* WHAT YOU NEED TO DO: Below are records; please write out exactly the lines from the first line through the line containing "Tweet di @ShakeMovies (76, 957)", with no pictures.

** Opening WORKING DATA block **

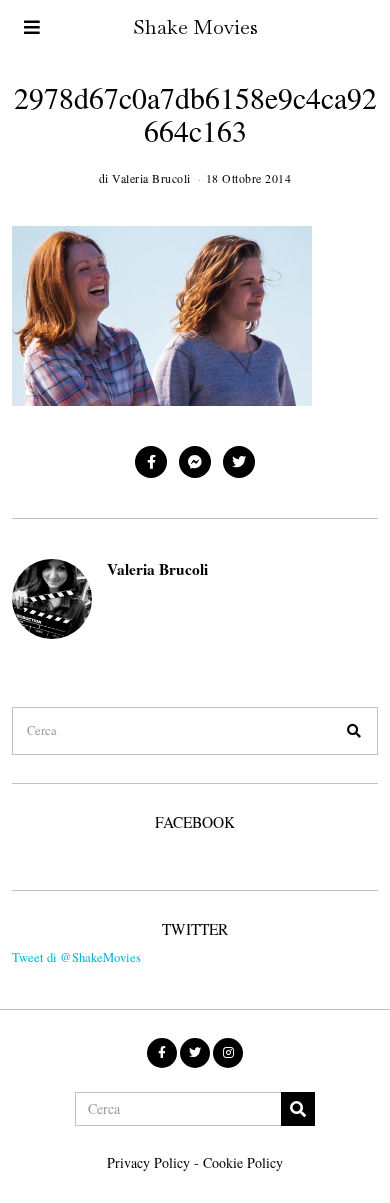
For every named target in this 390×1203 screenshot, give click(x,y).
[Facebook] (151, 462)
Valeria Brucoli (157, 569)
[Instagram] (228, 1053)
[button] (354, 731)
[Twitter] (239, 462)
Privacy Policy (148, 1162)
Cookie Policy (243, 1162)
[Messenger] (195, 462)
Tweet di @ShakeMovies (76, 957)
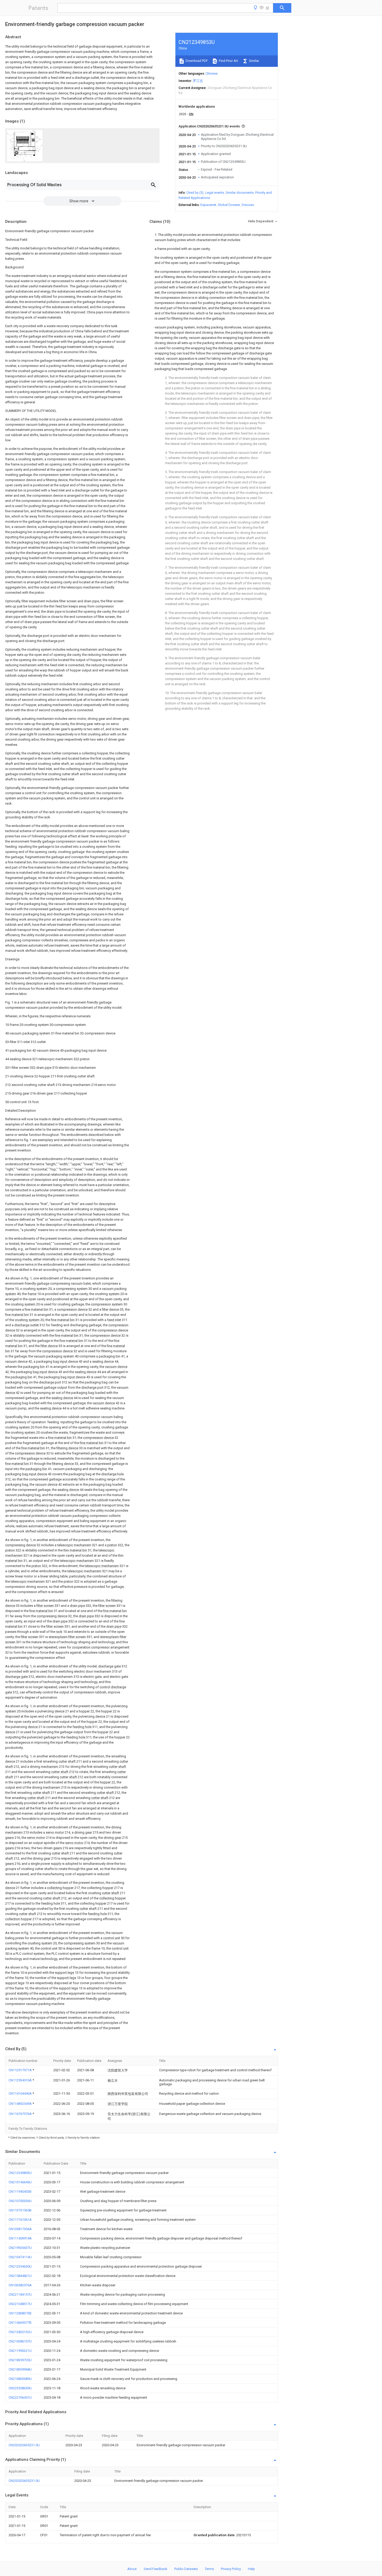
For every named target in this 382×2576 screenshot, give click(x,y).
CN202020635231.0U (24, 2445)
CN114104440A (20, 2093)
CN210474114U (20, 2257)
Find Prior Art (228, 61)
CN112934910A (20, 2080)
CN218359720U (20, 2360)
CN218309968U (20, 2369)
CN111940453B (20, 2191)
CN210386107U (20, 2341)
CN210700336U (20, 2201)
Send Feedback (155, 2569)
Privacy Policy (231, 2569)
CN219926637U (20, 2248)
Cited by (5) (194, 193)
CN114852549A (20, 2104)
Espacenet (208, 205)
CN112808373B (20, 2313)
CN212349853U (20, 2173)
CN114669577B (20, 2323)
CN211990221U (20, 2351)
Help (251, 2569)
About (132, 2569)
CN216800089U (20, 2379)
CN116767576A (20, 2114)
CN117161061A (20, 2220)
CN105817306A (20, 2229)
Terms (209, 2569)
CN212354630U (20, 2266)
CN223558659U (20, 2388)
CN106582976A (20, 2285)
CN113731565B (20, 2210)
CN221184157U (20, 2294)
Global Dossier (229, 205)
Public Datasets (186, 2569)
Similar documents (240, 193)
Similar (253, 61)
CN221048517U (20, 2304)
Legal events (214, 193)
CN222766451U (20, 2397)
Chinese (212, 73)
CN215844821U (20, 2276)
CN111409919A (20, 2238)
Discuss (248, 205)
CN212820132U (20, 2332)
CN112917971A (20, 2070)
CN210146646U (20, 2182)
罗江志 (198, 81)
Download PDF (196, 61)
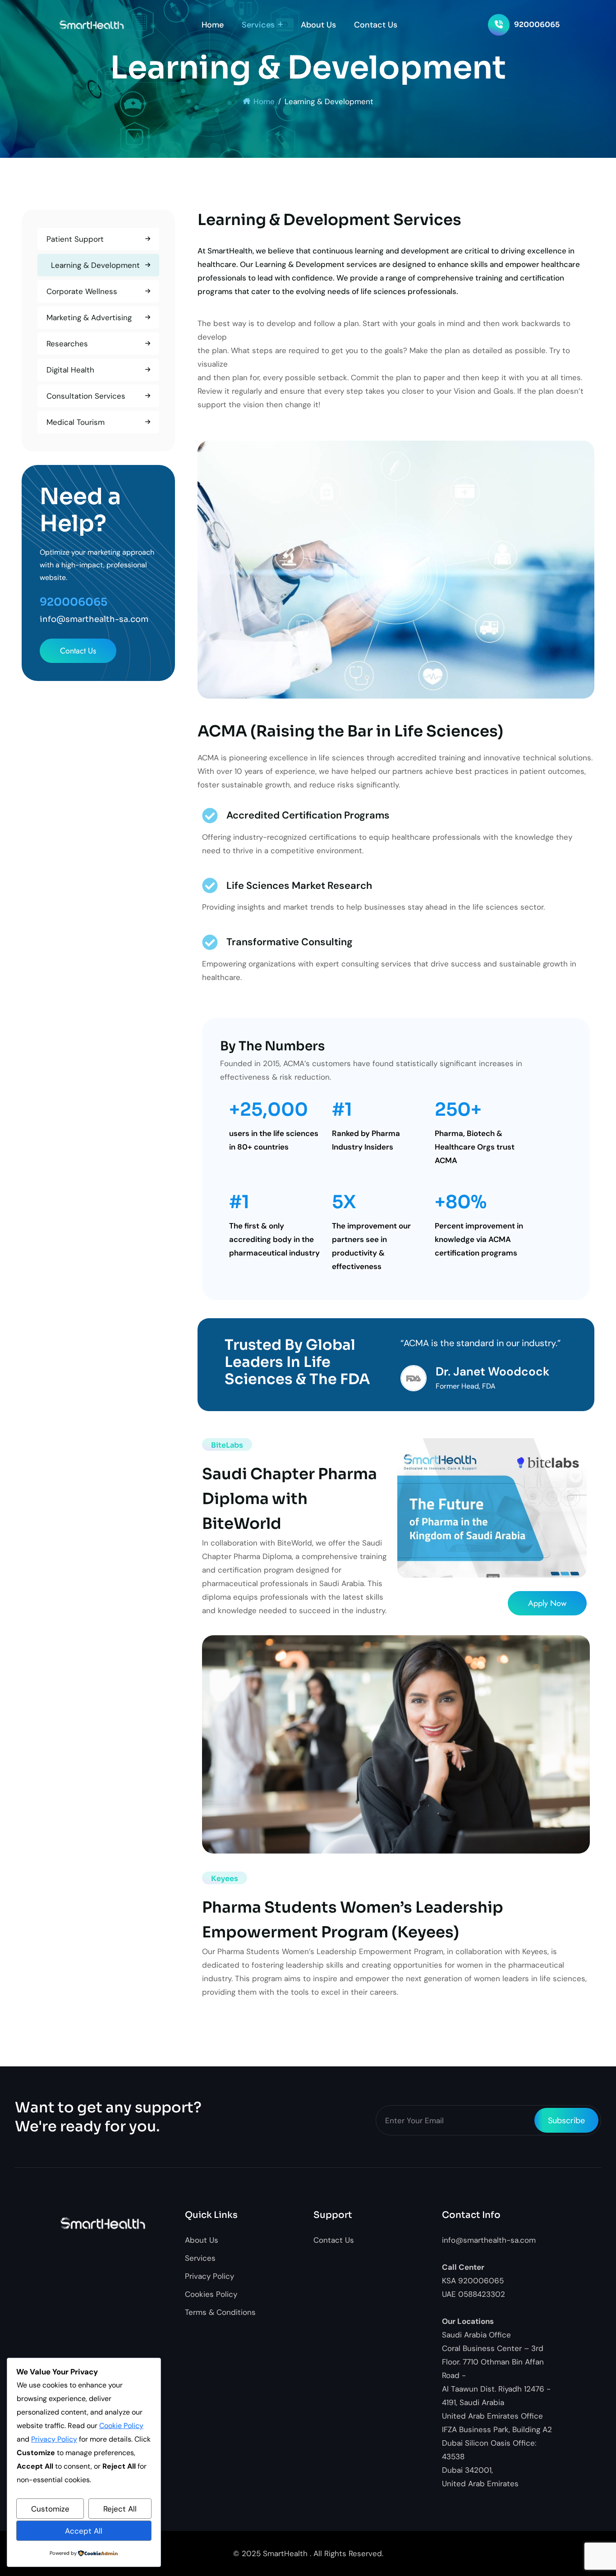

** Closing WORKING DATA block **

* FINISHED EXERCISE:
For every named target in this 390×1203 screenshot, give click(x,y).
[Facebook] (151, 462)
Valeria Brucoli (157, 569)
[Instagram] (228, 1053)
[button] (354, 731)
[Twitter] (239, 462)
Privacy Policy (148, 1162)
Cookie Policy (243, 1162)
[Messenger] (195, 462)
Tweet di @ShakeMovies (76, 957)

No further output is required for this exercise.